UPDATED: In preparation for an exam I am struggling with the following problem. We have $A:=\{x=(x_{n})_{n}\in \ell^{2}| \phantom{x} \|x\|\leq 1\}$. Consider the metric $d:A\times A \rightarrow \mathbb{R}_{+}$ defined by $$d(x,y)=\sum_{n=1}^{\infty}(1/3)^{n}|x_{n}-y_{n}|.$$ Prove that $(A,d)$ is sequentially compact.
What I have done so far: I have updated what I have done so far using the hints below. But I still have some questions as I want to make sure I understand it thorougly.

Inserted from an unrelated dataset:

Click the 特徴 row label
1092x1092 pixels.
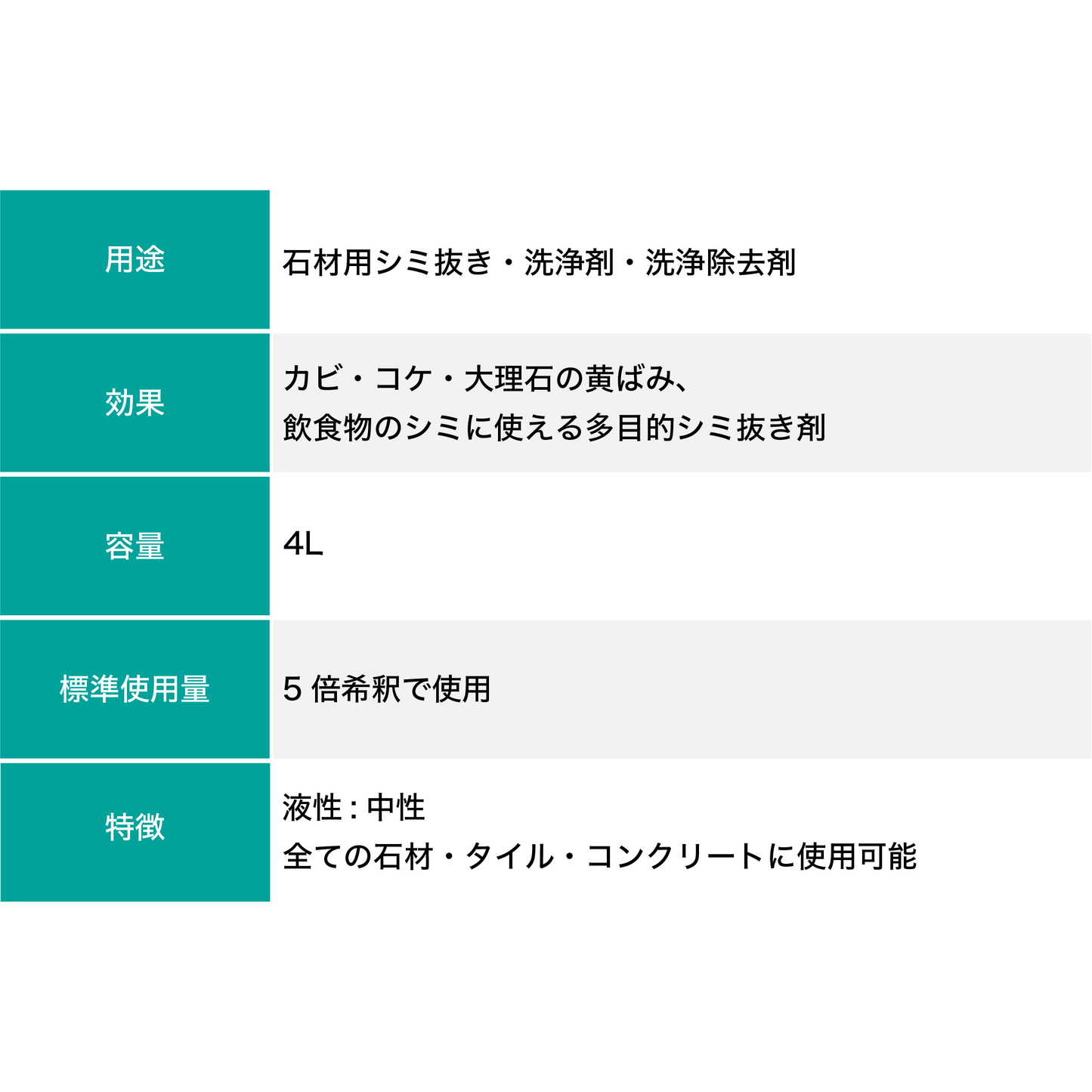[x=135, y=827]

Let $(x_{n})_{n}$ be an arbitrarily chosen sequence in $A$. Now first take a subsequence $(x_{n1})_{n}$ such that the first component converges. Now take a subsequence of this subsequence $(x_{n2})_{n}$ such that the second component converges. Going on in the same way we get a sequence of nested subsequences $(x_{n(k+1)})_{n}\subset (x_{nk})_{n}$. Now take the sequence $(x_{kk})_{k}$, this construction guarantees that every component of this sequence converges, it is equivalent to the convergence in the metric. Also note that for each $k,n$ that $x_{nk}$ is a sequence of real numbers so we have in fact three layers of sequences. Since the elements are sequences and we take sequences of these elements and than a sequence of subsequences of the sequence of elements in $A$. Hence, $(A,d)$ is sequentially compact.
(Question: Have I now formally proved that indeed $(A,d)$ is sequentially compact)
I don't have much experience with these kind of proofs so any help is much appreciated.